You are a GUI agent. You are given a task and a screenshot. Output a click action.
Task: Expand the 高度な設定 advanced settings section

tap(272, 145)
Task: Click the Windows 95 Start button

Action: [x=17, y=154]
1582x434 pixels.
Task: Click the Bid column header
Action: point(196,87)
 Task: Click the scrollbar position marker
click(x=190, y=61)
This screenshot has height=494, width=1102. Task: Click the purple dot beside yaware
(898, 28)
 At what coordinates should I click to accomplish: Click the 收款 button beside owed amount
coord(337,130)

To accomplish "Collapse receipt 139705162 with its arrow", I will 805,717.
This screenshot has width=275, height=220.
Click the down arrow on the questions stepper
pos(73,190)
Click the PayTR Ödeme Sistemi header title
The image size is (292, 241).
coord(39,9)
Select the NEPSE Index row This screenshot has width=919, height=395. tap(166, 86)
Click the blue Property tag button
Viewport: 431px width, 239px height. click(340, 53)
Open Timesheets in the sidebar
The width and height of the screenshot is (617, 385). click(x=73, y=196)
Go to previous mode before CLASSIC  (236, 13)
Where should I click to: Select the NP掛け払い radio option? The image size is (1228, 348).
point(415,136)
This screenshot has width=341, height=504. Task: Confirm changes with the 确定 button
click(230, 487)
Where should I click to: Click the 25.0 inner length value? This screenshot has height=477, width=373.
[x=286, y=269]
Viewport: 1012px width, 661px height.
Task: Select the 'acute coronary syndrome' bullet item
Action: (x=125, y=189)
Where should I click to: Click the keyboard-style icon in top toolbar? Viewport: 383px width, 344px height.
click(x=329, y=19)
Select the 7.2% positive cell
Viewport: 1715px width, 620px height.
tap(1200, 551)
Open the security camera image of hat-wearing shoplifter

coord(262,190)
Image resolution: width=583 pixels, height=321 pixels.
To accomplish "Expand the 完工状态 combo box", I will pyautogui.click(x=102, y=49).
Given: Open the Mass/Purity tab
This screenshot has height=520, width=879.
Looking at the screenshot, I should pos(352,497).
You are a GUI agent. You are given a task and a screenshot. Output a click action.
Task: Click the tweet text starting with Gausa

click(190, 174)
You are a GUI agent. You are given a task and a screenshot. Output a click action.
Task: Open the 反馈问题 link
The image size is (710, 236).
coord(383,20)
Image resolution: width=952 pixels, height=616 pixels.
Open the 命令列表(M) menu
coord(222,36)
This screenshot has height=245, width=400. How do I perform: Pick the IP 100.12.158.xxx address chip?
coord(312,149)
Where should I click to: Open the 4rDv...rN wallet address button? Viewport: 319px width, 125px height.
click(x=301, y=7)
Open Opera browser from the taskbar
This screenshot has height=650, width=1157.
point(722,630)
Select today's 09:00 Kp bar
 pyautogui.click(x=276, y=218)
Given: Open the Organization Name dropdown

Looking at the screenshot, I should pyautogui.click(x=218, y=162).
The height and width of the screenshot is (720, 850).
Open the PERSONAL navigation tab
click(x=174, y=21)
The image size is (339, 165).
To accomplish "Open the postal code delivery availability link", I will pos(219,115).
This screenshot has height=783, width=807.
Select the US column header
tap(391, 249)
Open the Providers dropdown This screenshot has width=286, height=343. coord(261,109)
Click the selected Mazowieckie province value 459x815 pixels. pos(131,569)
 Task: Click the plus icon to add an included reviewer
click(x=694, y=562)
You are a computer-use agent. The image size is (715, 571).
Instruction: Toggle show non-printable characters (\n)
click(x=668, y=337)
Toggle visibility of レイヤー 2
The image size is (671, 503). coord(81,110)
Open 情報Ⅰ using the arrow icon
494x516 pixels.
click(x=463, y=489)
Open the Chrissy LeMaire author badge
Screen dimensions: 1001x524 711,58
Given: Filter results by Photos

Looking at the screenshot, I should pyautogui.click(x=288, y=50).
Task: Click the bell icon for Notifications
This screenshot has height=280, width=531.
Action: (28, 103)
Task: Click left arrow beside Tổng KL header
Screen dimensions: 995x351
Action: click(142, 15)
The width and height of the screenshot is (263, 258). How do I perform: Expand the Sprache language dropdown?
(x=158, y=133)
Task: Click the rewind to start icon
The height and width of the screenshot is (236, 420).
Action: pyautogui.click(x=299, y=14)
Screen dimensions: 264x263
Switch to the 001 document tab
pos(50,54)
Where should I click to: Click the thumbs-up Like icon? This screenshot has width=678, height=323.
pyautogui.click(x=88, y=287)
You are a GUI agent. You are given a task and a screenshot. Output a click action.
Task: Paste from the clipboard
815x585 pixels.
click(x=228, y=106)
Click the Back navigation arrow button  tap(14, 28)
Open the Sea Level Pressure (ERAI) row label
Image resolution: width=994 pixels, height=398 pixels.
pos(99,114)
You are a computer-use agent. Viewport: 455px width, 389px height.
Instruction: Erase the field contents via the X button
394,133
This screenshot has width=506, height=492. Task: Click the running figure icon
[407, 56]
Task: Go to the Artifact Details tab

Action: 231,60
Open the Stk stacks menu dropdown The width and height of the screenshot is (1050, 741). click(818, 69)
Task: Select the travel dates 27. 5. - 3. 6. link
━━━
Report only how many lines of the listing hold the word "link".

## Result of this task
3